Agobard, archevèque éclairé... et controversé

Qui était Agobard?

Nous ne savons pas à quoi ressemblait Agobard, pas plus d'ailleurs que pour les principaux personnages de ce temps là, Charlemagne mis à part. Nous n'avons aucune description physique d'Agobard, et les illustrations qu'on en a fait sont de pure fantaisie.
On est un peu mieux renseigné sur sa vie.
On sait qu'avant d'être à Lyon, Agobard venait de Septimanie, c'est à dire du Languedoc, où il avait gardé des attaches. Par contre, si on s'accorde à le faire naitre vers 779, on ignore son lieu de naissance. Certains le font naitre en Espagne, d'où il serait venu à l'age de trois ans avec ses parents, qui auraient été des "hispanis", c'est à dire des chrétiens ayant quitté l'Espagne pour fuir la domination musulmane. Mais, en dépit de l'autorité des sources qui l'affirment, ce n'est là qu'une hypothèse.
Leidrade, qui avait travaillé comme Bibliothécaire pour le roi Charles, fut nommé, à la recommandation de celui ci, evêque de Lyon en 798, dut aussitôt s'acquitter d'une mission de "missus dominicus", et pris ses fonctione en 799. En l'an 804, il ordonna prêtre Agobard, qui aurait alors été agé de 25 ans, puis il le fit son son chorévêque, en l'an 808 selon les uns ou 813 selon les autres.
A cette dernière date, Agobard était prêtre depuis 9 ans, et Leidrade, agé d'environ 69 ans, ce qui rend la chose vraisemblable. D'autre part, en 810, Agobard fut impuissant contre le lynchage des prétendus empoisonneurs de boeufs de Grimoald, ce qui laisse penser qu'il n'était pas encore chorévêque.
A la mort de Charlemagne, Leidrade, qui, sous le poids des ans, souhaitait se démettre, désigna Agobard comme son successeur, le fit consacrer par trois évêques, et se retira au monastère de Saint Médard. Comme Leidrade était toujours vivant, certains évêques contestèrent la légitimité d'Agobard, qui dut attendre l'an 816 pourqu'elle soit reconnue.
Il y a un curieux parallèle, entre les vies d'Agobard et de Louis le pieux (ou le débonnaire). Nés à un an d'écart, ils montèrent sur le trone la même année, furent tous les deux déposés, tous les deux rétablis, et moururent la même année à deux semaines d'écart.
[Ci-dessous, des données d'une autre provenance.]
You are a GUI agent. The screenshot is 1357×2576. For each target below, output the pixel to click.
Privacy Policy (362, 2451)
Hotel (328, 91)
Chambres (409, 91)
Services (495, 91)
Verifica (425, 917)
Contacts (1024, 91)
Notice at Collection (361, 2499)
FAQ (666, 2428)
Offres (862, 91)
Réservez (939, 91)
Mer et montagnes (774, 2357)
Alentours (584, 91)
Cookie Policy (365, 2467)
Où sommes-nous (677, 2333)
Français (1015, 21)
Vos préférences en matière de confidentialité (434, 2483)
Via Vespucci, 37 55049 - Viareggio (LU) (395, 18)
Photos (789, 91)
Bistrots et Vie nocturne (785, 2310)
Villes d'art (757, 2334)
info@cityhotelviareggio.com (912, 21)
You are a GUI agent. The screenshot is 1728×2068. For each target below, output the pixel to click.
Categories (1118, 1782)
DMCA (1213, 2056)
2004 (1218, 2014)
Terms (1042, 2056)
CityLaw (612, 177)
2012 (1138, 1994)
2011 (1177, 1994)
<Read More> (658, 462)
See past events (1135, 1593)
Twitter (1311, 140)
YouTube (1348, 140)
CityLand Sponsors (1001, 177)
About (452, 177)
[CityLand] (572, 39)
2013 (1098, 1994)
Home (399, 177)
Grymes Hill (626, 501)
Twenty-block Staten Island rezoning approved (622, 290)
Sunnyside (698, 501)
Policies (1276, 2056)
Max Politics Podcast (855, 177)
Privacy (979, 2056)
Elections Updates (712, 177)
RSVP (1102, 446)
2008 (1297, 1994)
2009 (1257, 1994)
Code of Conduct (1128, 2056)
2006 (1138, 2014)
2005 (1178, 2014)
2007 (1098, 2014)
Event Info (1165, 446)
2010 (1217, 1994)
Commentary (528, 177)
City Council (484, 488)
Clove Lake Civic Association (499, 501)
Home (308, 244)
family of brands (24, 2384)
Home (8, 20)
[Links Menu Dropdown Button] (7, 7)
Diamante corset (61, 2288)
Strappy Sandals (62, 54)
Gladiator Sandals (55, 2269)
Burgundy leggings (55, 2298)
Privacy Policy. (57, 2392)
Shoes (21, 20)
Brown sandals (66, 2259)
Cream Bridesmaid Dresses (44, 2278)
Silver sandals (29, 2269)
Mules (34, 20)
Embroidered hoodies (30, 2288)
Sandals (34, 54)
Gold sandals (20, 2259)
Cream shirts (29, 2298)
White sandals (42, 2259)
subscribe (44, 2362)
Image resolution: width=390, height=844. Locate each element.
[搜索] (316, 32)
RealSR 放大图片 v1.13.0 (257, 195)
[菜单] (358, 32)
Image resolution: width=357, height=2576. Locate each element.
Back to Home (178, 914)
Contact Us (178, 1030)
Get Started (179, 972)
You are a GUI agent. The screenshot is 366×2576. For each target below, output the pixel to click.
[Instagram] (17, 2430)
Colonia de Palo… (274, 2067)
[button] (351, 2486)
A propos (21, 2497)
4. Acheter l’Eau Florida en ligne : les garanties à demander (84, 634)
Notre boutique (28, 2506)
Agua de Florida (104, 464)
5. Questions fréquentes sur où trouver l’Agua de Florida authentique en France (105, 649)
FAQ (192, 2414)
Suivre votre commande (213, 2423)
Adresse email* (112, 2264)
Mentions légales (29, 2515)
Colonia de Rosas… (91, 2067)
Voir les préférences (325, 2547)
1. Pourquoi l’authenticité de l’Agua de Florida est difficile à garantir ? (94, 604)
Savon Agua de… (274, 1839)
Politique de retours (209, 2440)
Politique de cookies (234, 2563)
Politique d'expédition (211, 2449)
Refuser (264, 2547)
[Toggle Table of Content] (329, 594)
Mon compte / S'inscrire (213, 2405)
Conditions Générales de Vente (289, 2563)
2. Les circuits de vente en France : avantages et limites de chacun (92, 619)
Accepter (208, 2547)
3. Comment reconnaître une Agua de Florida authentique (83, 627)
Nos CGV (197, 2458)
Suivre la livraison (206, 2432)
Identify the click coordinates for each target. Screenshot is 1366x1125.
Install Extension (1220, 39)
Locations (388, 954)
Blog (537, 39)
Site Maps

Agobard, face aux superstitions de son temps

Tous les biographes d'Agobard s'accordent à dire, qu'il fut le prélat qui lutta le plus contre les superstitions de son temps. De fait, il lutta toute sa vie contre des croyances et des pratiques, qui, de son temps, étaient d'usage courant. En règle générale, il s'agissait de survivances du paganisme, que l'église s'était contentée de christianiser, et qui ne furent considérées par tout le monde, comme relevant de la superstition que près d'un millénaire plus tard. On mesure l'avance qu'avait Agobard.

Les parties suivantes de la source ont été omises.